Anglican Liturgy in the Early Nineteenth Century
    --Important for context and the most essential liturgical ideas in Cranmer's Book of Common Prayer: there is no Sacrifice re-represented in the Communion Service and the rejection of Transubstantiation

Newman: From Evangelical to Anglo-Catholic Views
    --Highlights Newman's "understanding of the Mass as a sacrifice.
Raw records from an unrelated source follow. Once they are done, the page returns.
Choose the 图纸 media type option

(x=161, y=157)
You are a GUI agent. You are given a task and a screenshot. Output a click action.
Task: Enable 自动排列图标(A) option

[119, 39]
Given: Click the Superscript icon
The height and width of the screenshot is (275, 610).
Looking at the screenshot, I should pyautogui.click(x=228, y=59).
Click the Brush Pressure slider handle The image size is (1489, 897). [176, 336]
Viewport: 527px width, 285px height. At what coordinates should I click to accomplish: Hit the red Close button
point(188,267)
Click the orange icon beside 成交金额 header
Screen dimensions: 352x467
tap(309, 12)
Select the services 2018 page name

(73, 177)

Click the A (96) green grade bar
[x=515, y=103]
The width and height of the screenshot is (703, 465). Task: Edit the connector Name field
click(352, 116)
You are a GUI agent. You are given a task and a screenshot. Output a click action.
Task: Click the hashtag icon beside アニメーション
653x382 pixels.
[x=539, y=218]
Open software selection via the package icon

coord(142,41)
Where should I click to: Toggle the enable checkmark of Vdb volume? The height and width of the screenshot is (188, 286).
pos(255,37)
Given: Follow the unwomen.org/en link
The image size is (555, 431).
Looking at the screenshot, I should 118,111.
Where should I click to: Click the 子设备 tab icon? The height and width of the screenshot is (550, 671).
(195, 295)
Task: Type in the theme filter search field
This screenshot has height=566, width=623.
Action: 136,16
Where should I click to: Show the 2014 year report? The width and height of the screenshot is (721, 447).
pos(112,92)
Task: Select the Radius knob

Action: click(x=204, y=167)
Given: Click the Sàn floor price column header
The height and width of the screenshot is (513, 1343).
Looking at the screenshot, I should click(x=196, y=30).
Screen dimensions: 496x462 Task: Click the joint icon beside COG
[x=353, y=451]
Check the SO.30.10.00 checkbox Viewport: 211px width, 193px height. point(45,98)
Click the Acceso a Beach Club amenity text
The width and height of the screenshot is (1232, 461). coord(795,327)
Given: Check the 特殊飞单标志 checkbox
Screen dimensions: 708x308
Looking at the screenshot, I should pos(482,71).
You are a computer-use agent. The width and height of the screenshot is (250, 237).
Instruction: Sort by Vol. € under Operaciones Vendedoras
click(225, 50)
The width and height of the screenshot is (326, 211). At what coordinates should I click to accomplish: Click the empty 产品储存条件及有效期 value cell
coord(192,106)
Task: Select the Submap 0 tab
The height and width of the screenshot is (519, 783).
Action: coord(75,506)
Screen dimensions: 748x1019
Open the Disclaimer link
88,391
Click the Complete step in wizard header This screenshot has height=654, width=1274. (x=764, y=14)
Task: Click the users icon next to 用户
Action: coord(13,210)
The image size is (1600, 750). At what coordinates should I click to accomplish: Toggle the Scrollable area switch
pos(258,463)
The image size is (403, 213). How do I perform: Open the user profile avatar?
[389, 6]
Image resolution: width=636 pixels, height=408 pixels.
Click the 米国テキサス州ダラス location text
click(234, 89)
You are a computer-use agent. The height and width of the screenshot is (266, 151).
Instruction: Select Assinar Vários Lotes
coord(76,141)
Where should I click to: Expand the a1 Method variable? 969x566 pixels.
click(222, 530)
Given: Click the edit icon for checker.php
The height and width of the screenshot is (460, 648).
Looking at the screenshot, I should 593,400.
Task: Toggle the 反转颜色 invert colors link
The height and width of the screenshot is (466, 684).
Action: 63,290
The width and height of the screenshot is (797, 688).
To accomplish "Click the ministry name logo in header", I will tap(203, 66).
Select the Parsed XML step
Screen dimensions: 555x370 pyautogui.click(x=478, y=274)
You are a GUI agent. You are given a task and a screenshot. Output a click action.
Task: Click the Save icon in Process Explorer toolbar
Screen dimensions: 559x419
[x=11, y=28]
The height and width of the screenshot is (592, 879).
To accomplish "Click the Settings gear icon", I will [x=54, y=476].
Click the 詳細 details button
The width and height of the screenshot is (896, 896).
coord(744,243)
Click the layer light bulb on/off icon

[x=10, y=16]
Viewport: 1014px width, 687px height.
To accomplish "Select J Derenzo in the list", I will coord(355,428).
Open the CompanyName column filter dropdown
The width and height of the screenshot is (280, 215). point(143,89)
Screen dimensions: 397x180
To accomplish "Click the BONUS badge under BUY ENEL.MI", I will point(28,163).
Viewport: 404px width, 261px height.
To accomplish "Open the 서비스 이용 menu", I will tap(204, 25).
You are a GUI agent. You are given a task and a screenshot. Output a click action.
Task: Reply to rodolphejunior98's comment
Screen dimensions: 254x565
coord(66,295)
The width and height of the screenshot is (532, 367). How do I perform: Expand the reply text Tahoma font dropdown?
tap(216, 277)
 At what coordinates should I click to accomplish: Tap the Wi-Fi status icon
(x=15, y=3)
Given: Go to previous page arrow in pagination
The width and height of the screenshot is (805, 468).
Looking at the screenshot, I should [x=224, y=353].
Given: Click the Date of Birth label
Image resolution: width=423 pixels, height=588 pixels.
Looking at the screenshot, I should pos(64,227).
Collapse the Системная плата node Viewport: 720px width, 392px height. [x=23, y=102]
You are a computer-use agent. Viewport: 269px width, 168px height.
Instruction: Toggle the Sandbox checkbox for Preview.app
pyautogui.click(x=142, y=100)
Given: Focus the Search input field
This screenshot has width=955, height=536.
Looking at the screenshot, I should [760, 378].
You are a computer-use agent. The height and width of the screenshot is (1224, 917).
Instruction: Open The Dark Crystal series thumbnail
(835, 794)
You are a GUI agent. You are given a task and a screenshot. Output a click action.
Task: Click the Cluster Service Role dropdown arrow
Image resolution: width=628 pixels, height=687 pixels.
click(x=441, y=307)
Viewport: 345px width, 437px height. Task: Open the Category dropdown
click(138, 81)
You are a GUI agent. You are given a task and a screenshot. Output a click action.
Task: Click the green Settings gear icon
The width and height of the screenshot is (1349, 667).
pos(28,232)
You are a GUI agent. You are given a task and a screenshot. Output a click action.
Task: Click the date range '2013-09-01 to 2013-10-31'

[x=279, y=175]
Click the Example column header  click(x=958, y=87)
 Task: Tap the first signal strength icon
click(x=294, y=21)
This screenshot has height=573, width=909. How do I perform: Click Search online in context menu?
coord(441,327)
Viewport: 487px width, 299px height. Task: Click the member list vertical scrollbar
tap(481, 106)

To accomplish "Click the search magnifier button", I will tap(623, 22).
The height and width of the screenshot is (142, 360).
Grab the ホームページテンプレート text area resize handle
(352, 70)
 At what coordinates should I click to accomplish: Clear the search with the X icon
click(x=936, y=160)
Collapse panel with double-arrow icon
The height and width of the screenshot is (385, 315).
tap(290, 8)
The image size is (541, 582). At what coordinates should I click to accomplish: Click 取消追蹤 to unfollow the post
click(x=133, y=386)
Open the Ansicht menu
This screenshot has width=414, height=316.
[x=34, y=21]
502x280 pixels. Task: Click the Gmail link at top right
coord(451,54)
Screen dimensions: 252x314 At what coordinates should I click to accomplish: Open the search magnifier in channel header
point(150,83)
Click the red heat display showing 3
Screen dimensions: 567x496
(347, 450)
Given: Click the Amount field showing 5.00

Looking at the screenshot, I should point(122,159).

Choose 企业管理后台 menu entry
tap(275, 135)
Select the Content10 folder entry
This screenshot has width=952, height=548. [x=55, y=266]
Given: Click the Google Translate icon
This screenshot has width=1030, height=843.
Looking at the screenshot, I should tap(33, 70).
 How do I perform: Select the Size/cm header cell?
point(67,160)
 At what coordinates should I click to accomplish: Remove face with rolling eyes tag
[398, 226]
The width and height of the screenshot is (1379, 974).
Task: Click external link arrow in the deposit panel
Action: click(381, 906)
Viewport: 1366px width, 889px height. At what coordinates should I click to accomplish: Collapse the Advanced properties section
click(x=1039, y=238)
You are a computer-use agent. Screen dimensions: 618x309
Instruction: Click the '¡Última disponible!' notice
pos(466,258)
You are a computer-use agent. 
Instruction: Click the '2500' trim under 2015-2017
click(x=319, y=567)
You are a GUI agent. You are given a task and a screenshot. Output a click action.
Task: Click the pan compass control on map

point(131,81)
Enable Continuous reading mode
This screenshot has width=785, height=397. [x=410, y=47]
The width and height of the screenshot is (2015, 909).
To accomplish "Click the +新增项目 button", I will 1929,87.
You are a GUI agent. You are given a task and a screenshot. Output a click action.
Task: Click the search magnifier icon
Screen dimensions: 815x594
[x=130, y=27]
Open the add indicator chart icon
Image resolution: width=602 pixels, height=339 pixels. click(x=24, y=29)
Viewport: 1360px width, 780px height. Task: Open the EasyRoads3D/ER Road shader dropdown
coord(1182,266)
For Newman, it became evident that the altar (thusiasterion) for the early Christians implied a sacrifice (prosphora) and sacrifice implied priesthood." (p. 379)

Newman and the Tractarians: Underlying Principles
    --Includes this discussion of the Ritualism movement in the later stages of the Tractarian movement (see John Shelton Reed's Glorious Battle: The Cultural Politics of Victorian Anglo-Catholicism from Vanderbilt University Press)

Newman at Littlemore and Rediscovering Catholic Tradition
    --Not much added to Withey's discussion of Littlemore and the Roman Breviary, etc

Newman as a Catholic Priest
    --Notes Newman's comfort in the Eucharistic Presence of Christ in the Tabernacle; mentions Newman's aims in building Our Lady Seat of Wisdom for the Catholic University of Ireland in Dublin, its Byzantine/Romanesque style.

Catholic Sense of the Liturgy
    Cites Alcuin Reid's The Organic Development of the Liturgy's two pages (pp 67-69) on Newman as exceptional; otherwise comments on Romano Guardini's Spirit of the Liturgy (not much Newman)

Conclusion
    --"Once he became Catholic, he truly found peace and serenity in the liturgy, even in the midst of severe external trials, and his prayerful dedication to the Church's divine worship made his priestly life exemplary." (p. 397)

Suggested Reading

Fathers Lang and Velez highlight Withey's book as the only monograph study on Newman and the Liturgy and note that neither the Oxford nor Cambridge guides to Newman contain essays on that subject and in fact, there are few studies of Newman and the Liturgy. One they do not mention is here by Father Guy Nichols of the Birmingham Oratory which highlights Newman's contributions to the liturgy at that church, architecturally and musically. Father Lang contributed this article to the Adoremus Bulletin.

There you have it: some notes on Newman and the Liturgy as an Anglican/Tractarian and as a Catholic/Oratorian priest.